Stated problem: Extract each line in the records that contains the string "width", and copy those lines in full.

Data supplied:
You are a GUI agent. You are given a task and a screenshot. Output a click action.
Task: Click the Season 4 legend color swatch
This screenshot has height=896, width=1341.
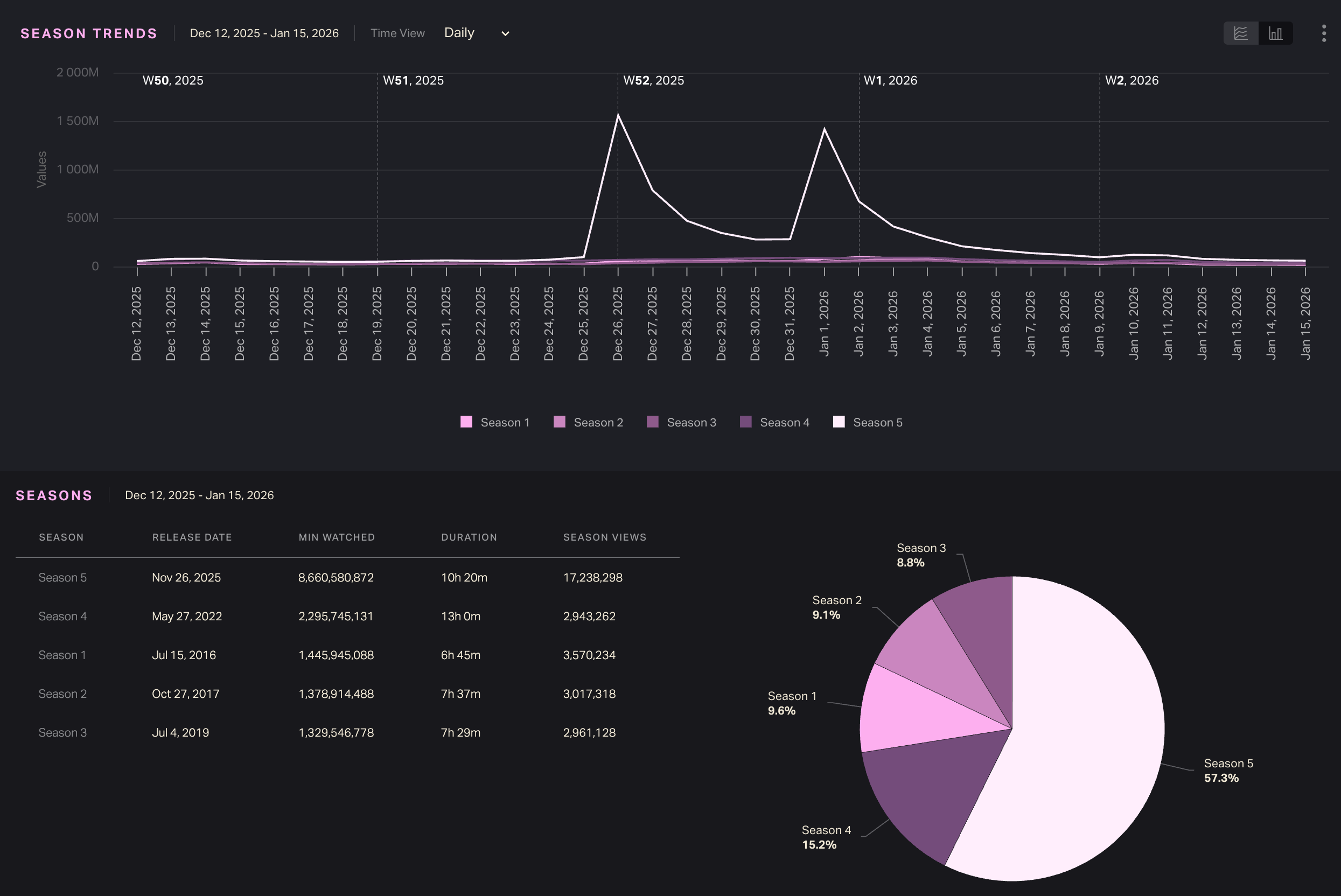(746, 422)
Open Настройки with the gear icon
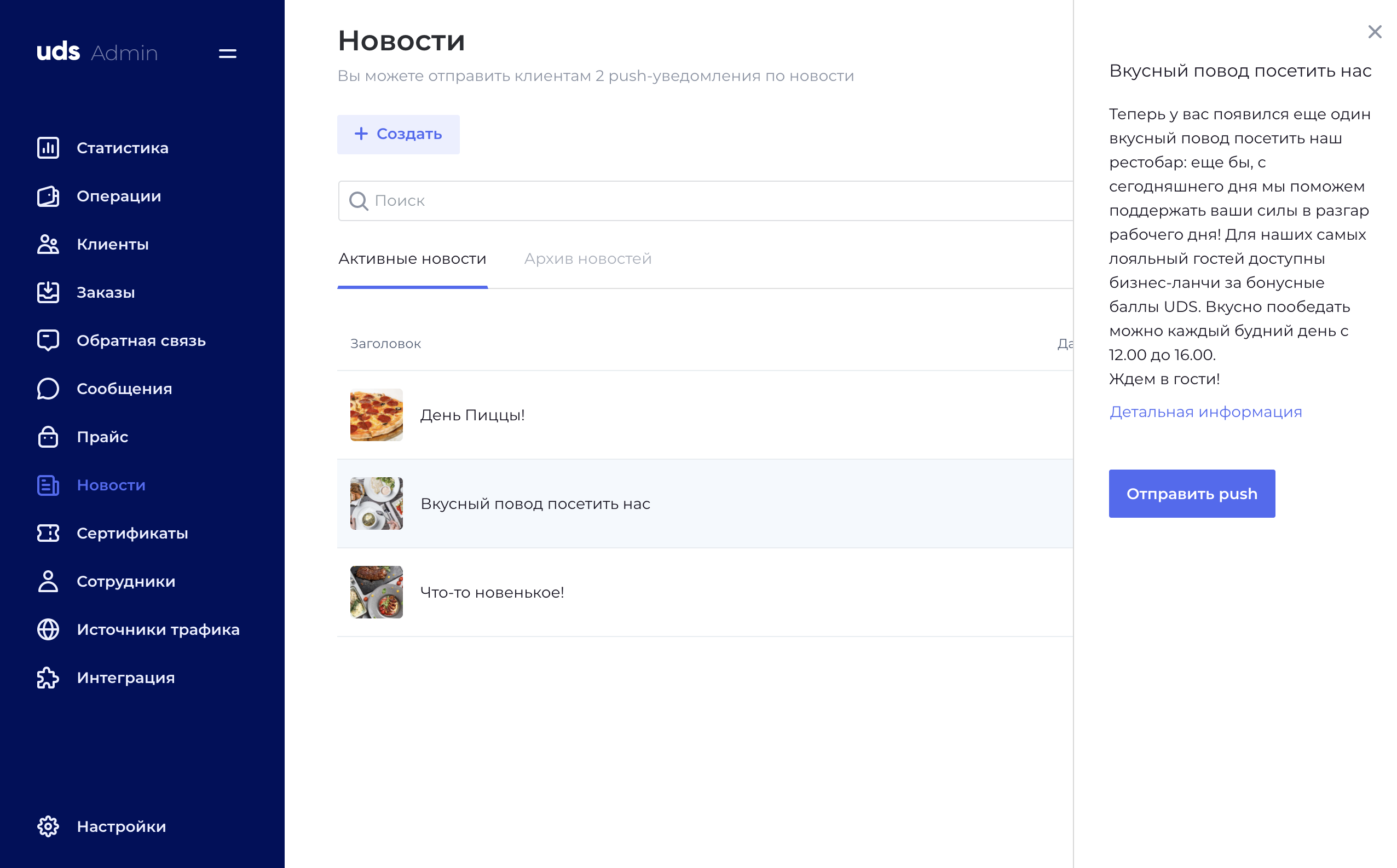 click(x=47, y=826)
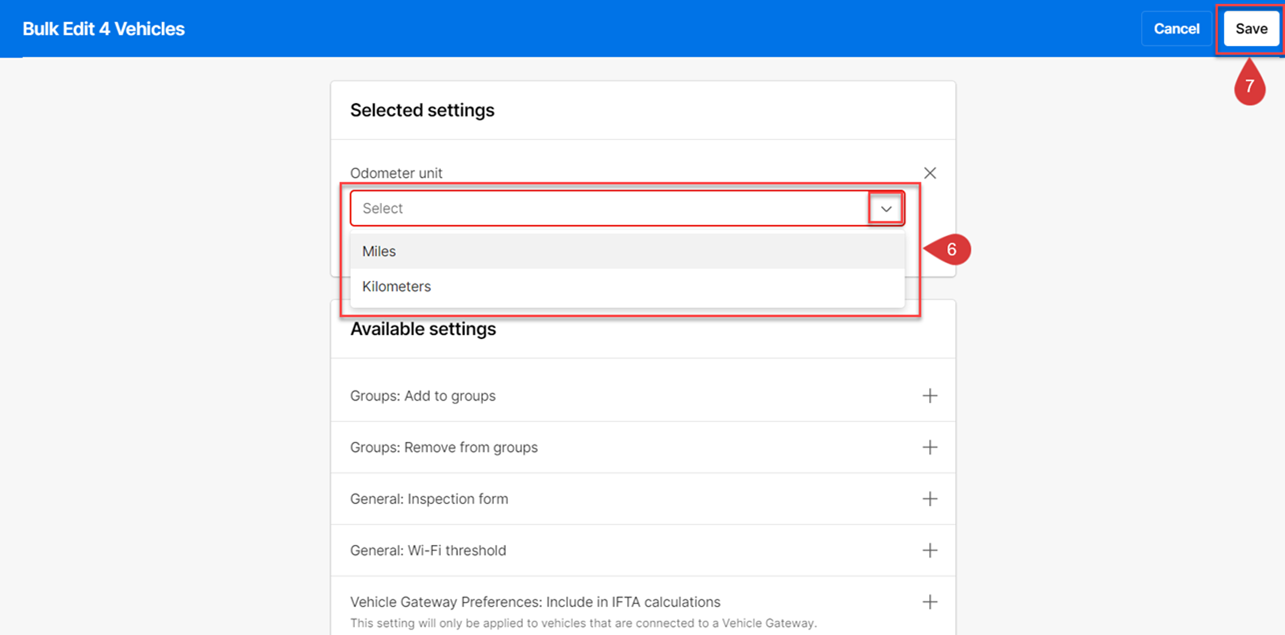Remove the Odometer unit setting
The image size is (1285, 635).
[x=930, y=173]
...
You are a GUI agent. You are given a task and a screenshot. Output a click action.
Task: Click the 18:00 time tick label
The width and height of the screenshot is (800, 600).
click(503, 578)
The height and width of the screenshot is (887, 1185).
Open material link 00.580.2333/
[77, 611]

The result:
This screenshot has height=896, width=1341.
The width and height of the screenshot is (800, 600).
The height and width of the screenshot is (887, 1185).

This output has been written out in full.